Mariah Sage, founder of The Parenting Hotline, helps parents raise empowered kids, improve family dynamics, and ENJOY the parenting process even more along the way. Her work uses a combination of intuition, systems, and clear applicable skills that create noticeable shifts in family life & dynamics.
With a background in psychology and nearly a decade working in the childcare industry, Mariah went out to develop a body of work to help families live with more harmony. Her work specializes in helping parents identify and align on their unique family values and culture – so they can consciously raise their kids in a way that fits their lifestyle and values. And on setting up sustainable systems that get the whole family working together as team.
We’re Talking about THIS again?!
Do you ever feel like you’re having the SAME conversations, arguments, or breakdowns with your teen over and over again?
Whether it’s an argument about getting homework done, staying out past curfew, negotiations about allowance or phone time, or pushing the boundaries in another way – these repeated conversations can get exhausting.
And when you try and deal with these breakdowns by giving out a consequence like grounding your teen or tween, or taking their phone or car away – they get extremely upset and worked up. Sometimes it can feel like it’s just fueling the fire, rather than helping them learn to change their behavior.
Bringing Consciousness and Calm to the Breakdown
In order to shift the dynamic around breakdowns that keep coming up, you have to bring a sense of consciousness and awareness to the topic. And you need to empower your child to get involved in helping you find a solution.

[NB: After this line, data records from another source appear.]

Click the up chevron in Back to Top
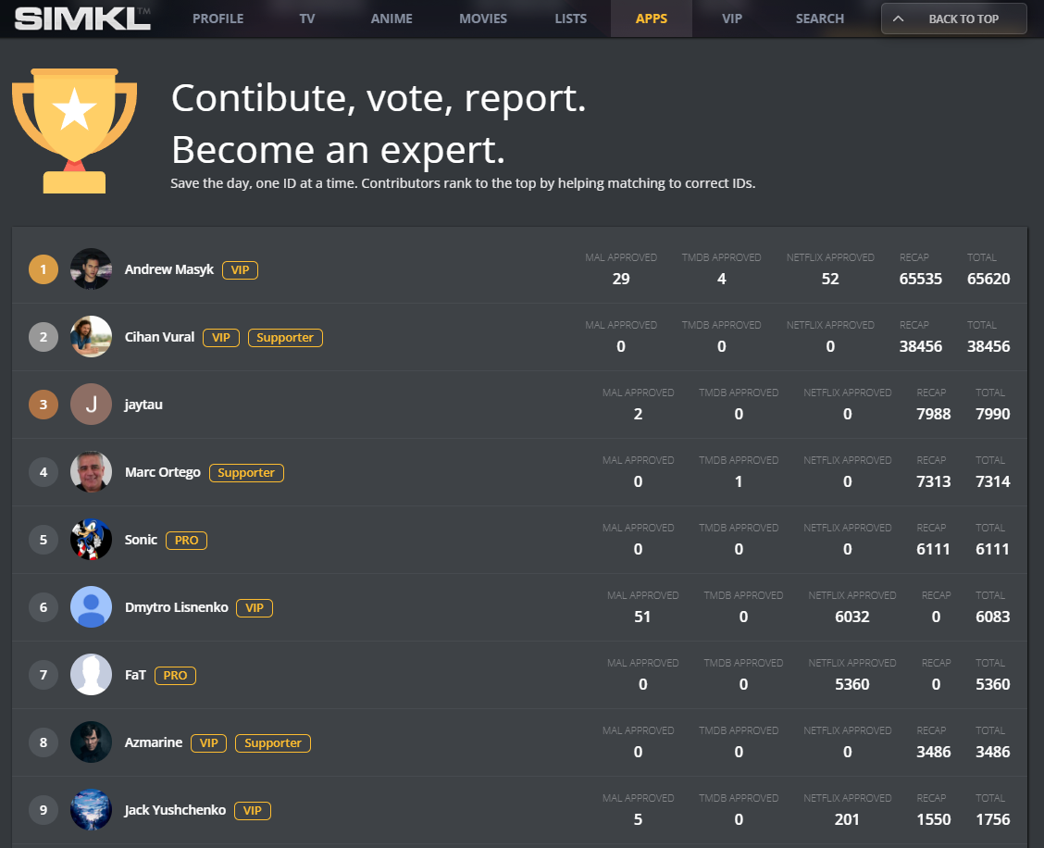pyautogui.click(x=898, y=19)
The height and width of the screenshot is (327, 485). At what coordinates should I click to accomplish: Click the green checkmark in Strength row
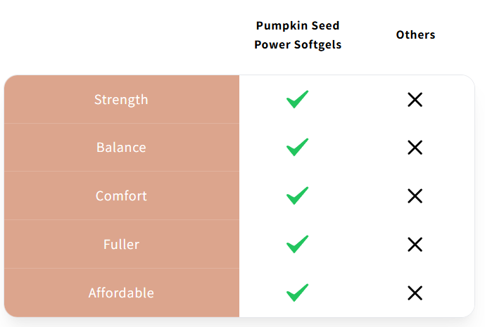[x=298, y=99]
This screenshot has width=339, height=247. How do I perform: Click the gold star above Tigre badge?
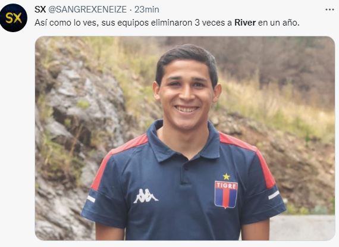tap(227, 177)
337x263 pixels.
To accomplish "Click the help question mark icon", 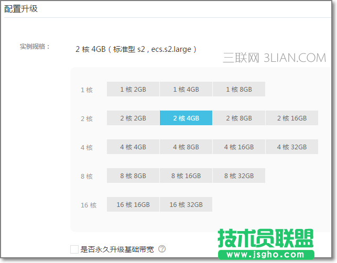I will pos(162,249).
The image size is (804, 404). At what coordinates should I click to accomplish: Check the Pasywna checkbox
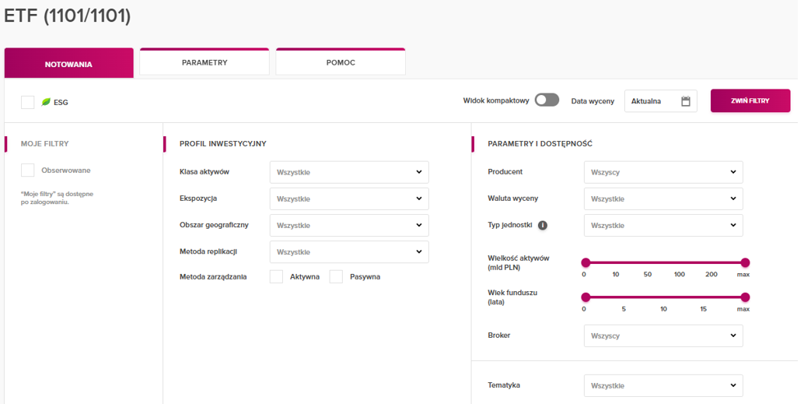click(x=336, y=276)
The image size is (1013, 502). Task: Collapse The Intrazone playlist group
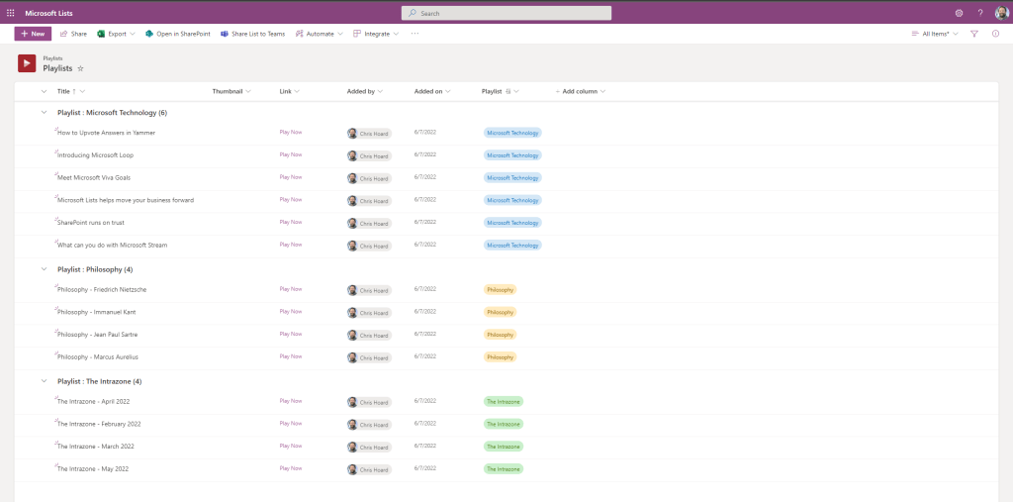click(44, 381)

Kids in general (but particularly teenage kids) want to feel a sense of ownership and control in their own lives. It’s hard to be bossed around all the time and have other people make so many decisions about your life! Especially when you’re just starting to figure out your preferences and identity.
In fact, teens are literally wired to desire a feeling of autonomy. And when they feel it’s being threatened (by parents or other authority figures setting up rules they find unfair or useless), they naturally rebel. Having their growing autonomy threatened causes teens to feel less able and trustworthy, and makes them feel more childlike. And these emotions lead to more pushback.
But of course, teenagers still need parents, caregivers, and supporters to guide them and provide structure and rules. So how can you do this without getting stuck in power struggles with your child or playing out the same arguments and breakdowns over and over again?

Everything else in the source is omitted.